__Work instruction__.
Please filter the listing below and copy out the lines that hold "arrow".

__Materials provided__.
=== Begin Enclosure ===

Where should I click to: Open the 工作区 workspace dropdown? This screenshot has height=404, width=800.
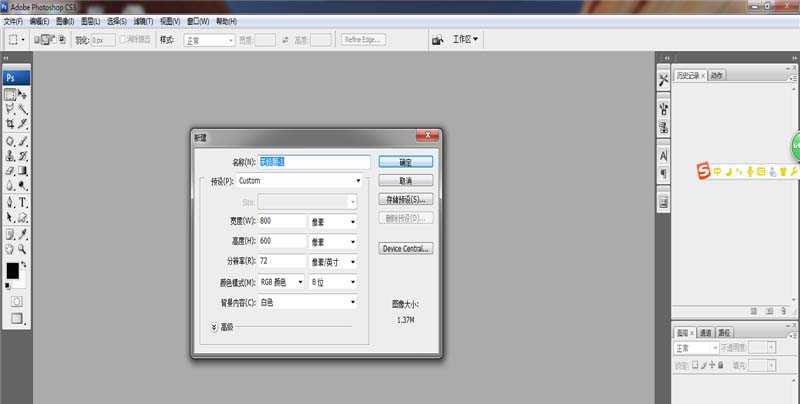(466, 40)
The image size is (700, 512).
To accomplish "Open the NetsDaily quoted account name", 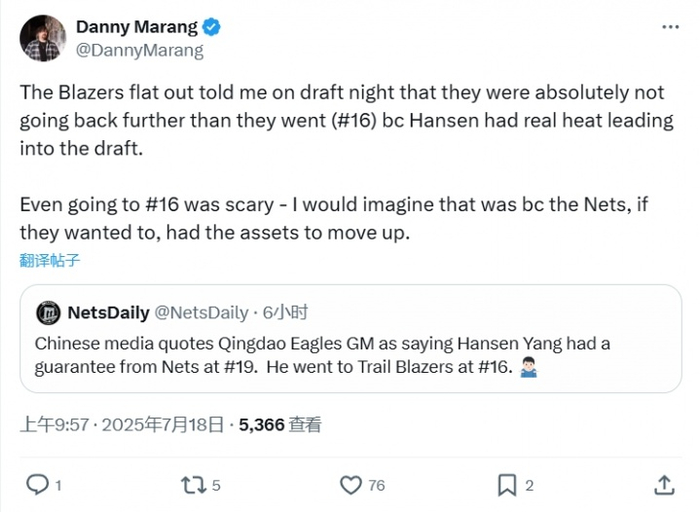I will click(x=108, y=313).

=== End Enclosure ===
=== Begin Enclosure ===

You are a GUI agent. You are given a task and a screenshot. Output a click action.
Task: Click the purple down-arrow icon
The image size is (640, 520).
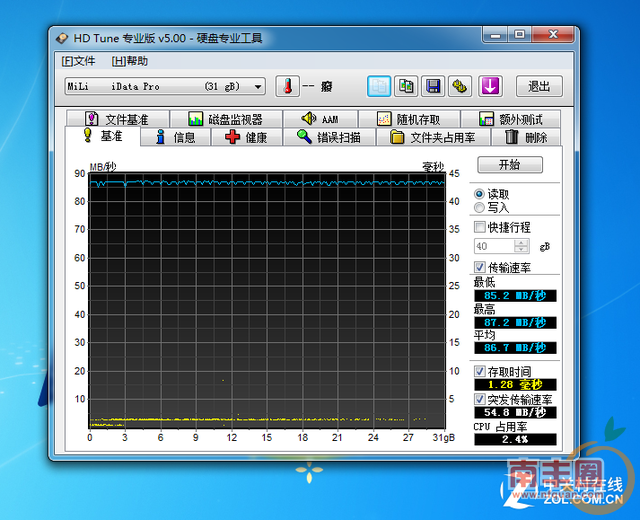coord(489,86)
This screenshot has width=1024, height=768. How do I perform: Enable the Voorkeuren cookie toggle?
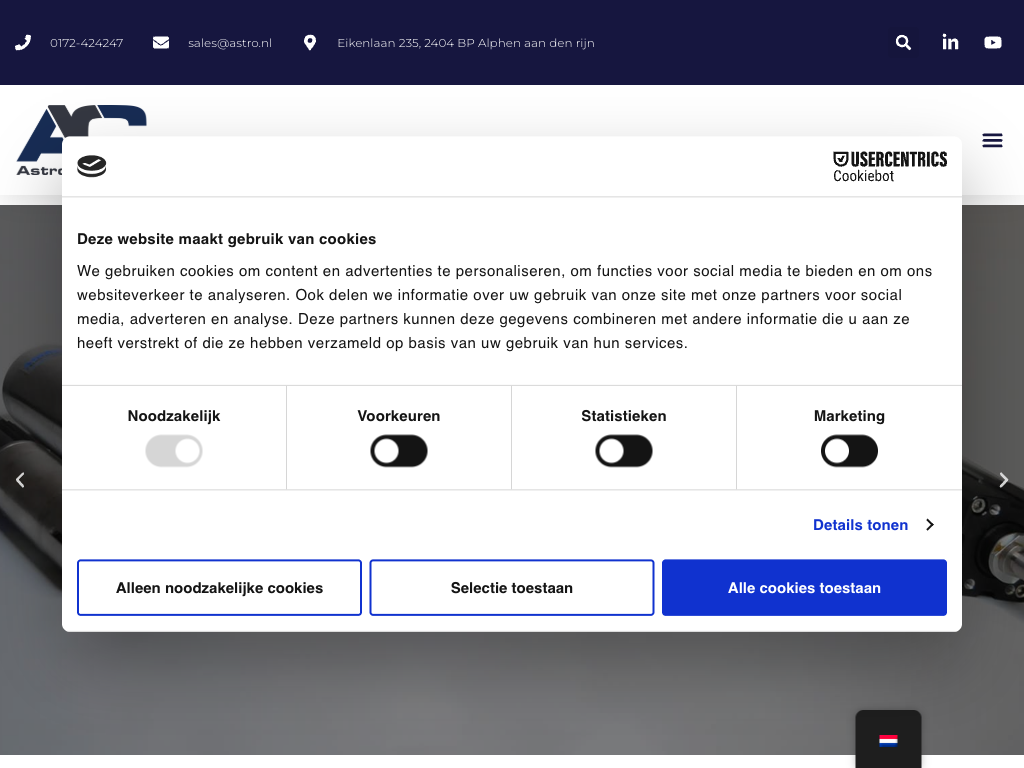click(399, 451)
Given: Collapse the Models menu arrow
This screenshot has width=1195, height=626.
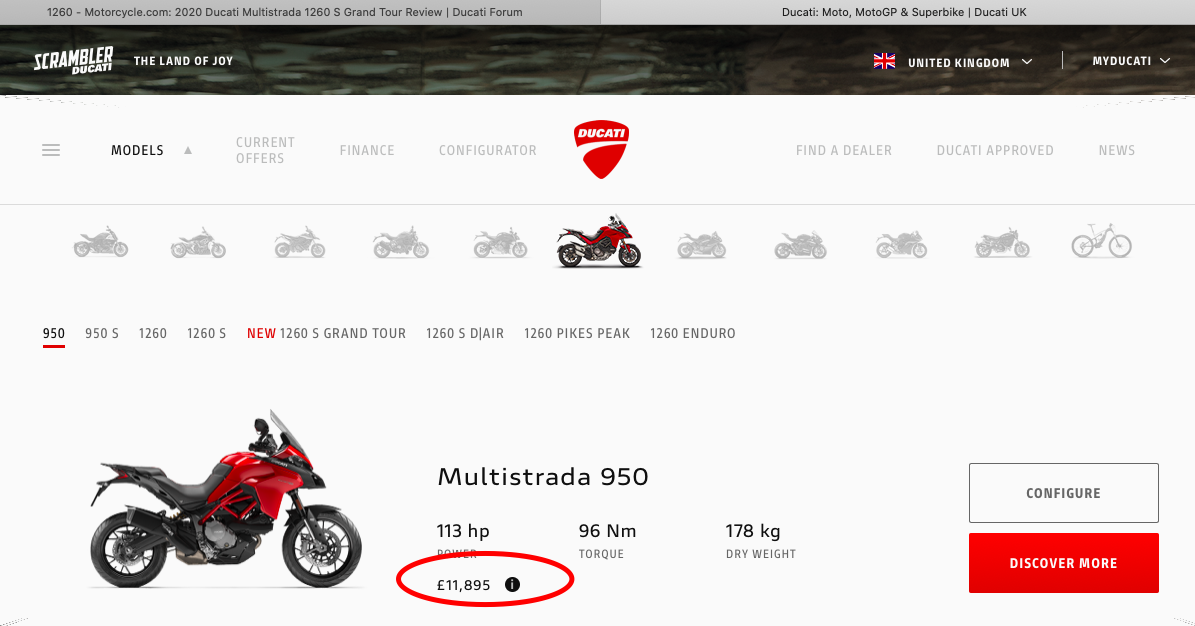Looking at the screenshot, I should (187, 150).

=== End Enclosure ===

__Problem solution__.
Task: Click the purple down-arrow icon
Given: Collapse the Models menu arrow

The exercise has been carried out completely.